• **Exercise**
Provide nothing except how many lines of the data contain the word "agent".

• **Items from a dataset**
┄┄┄┄┄┄
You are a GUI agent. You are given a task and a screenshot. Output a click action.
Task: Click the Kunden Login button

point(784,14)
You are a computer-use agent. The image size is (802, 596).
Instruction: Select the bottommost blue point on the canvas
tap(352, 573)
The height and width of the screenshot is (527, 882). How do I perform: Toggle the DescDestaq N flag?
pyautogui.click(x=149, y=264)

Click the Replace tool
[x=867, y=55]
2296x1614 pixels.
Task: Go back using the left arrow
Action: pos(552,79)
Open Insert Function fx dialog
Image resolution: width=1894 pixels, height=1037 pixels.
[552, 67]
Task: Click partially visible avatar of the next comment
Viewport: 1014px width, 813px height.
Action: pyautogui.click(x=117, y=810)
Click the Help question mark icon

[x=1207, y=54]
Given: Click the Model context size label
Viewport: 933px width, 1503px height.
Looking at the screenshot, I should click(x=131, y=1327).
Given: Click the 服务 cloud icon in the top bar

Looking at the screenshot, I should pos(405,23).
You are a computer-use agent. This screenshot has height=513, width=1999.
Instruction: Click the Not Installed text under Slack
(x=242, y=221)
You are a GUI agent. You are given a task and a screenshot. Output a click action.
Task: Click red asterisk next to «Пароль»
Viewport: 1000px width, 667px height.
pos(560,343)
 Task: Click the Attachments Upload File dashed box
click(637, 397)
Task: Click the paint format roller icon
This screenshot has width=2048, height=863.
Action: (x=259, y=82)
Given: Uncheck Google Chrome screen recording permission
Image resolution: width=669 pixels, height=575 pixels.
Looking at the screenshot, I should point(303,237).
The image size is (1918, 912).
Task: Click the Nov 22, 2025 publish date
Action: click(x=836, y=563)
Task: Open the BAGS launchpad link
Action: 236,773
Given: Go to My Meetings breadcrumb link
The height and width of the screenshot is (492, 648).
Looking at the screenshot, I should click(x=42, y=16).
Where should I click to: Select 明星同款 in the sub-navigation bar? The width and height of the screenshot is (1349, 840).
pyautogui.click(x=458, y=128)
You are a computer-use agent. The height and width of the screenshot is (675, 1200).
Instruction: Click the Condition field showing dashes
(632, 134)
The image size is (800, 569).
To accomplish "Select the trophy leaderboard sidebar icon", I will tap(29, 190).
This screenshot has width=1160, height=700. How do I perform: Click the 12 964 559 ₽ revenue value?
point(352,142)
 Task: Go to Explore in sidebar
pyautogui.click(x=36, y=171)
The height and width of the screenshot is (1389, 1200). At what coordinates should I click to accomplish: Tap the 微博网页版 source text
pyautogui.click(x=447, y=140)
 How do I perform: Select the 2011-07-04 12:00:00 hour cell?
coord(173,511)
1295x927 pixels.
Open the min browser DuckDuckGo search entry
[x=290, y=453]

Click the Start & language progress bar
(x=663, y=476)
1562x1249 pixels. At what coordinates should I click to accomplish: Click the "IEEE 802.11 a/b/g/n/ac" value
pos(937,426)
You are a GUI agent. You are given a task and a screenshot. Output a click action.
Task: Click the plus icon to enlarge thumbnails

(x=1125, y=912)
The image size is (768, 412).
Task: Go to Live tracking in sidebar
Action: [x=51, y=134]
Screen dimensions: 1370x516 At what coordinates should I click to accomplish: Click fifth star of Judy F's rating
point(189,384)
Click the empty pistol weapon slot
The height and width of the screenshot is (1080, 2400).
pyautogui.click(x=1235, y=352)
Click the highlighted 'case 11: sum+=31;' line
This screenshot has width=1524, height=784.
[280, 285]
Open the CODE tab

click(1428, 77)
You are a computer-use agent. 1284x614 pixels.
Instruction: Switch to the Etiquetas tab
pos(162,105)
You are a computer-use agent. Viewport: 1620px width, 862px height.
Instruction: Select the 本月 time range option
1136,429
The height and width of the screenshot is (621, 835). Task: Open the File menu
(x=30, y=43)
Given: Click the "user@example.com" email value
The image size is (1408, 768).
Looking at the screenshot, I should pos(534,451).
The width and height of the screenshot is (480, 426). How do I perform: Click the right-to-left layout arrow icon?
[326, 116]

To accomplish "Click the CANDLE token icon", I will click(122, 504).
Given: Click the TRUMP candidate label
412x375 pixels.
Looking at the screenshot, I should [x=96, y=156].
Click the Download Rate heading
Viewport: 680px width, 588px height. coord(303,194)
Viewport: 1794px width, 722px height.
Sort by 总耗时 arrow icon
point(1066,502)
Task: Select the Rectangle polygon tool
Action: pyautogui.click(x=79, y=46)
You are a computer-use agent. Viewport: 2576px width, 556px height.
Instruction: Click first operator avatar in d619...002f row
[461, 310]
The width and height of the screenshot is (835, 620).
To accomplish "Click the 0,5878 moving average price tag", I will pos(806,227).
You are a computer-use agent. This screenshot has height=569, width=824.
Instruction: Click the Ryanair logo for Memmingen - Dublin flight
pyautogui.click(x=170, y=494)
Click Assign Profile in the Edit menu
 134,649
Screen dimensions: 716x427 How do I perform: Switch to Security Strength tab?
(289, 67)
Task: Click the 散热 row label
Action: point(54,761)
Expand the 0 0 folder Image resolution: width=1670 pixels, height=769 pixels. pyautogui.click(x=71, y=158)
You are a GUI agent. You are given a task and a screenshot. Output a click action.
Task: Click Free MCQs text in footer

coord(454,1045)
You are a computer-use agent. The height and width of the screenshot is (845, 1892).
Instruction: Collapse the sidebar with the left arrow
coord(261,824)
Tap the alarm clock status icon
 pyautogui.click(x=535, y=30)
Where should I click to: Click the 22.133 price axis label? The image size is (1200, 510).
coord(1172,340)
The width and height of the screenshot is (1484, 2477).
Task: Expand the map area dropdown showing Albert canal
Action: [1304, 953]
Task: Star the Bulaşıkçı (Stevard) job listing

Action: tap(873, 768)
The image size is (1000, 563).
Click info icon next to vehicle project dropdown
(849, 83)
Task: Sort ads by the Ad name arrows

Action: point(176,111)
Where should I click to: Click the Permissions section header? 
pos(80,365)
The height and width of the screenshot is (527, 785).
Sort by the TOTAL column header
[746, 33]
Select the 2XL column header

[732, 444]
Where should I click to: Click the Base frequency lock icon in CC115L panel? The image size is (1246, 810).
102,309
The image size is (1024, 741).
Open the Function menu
┄┄┄┄┄┄
• **Response**
12